Top of Input

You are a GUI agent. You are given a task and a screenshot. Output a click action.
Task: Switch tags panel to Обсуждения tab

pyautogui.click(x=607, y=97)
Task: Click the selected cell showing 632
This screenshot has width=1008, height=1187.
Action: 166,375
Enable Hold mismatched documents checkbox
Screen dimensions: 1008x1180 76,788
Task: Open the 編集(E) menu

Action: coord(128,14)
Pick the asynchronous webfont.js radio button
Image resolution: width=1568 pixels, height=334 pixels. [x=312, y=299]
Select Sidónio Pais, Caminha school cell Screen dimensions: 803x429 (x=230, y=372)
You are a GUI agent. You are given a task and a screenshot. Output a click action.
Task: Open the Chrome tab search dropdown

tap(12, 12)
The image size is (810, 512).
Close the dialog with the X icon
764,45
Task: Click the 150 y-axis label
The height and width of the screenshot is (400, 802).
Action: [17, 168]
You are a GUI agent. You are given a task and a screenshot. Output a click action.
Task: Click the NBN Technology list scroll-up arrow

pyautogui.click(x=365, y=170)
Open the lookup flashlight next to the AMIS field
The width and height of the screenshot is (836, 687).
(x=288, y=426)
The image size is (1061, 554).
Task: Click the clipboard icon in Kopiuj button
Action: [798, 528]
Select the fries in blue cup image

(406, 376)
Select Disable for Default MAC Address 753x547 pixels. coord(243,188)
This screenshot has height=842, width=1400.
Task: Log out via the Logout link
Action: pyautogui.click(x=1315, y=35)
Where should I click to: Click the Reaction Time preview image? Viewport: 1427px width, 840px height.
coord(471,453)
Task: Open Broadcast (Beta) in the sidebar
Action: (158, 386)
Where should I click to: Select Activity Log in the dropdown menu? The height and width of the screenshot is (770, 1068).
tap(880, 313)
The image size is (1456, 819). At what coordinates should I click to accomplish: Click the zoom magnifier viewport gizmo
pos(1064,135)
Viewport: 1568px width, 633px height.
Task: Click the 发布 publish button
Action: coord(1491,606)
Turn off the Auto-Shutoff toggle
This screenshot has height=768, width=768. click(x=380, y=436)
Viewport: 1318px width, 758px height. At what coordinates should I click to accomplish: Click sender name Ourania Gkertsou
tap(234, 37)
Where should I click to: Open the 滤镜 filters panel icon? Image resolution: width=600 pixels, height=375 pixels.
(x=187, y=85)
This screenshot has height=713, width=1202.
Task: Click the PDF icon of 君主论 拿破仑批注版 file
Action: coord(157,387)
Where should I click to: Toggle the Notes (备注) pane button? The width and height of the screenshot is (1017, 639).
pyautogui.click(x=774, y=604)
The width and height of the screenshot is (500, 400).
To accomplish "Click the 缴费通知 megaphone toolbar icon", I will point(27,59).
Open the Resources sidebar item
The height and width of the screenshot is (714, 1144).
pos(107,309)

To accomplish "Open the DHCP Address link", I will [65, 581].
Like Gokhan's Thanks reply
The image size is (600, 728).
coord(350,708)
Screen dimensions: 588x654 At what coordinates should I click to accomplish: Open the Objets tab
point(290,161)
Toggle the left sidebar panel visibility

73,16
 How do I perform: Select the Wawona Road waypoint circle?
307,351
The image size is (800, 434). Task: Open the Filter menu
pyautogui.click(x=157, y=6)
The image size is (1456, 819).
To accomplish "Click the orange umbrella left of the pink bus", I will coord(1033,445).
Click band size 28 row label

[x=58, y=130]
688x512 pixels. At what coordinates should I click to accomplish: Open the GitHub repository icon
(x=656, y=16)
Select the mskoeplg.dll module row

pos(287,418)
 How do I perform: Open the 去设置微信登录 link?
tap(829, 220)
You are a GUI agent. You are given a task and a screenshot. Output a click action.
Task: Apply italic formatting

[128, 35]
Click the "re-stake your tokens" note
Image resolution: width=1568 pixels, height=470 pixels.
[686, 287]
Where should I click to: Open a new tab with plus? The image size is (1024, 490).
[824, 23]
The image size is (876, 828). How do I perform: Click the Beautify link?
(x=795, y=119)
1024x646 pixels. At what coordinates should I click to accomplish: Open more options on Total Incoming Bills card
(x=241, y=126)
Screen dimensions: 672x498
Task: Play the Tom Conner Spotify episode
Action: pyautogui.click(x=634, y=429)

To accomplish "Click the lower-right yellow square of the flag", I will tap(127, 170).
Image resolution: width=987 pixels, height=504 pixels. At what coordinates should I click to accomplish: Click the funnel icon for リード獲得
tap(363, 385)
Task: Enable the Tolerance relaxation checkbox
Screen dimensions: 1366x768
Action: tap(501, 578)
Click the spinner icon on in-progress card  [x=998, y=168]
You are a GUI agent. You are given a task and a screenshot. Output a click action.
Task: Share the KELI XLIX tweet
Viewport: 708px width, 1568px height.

Bottom of Input

▸ Exercise requirements
Return every line of the records in which the word "cell" is found.

▸ Reply to the task
Task: Click the selected cell showing 632
Select Sidónio Pais, Caminha school cell Screen dimensions: 803x429 (x=230, y=372)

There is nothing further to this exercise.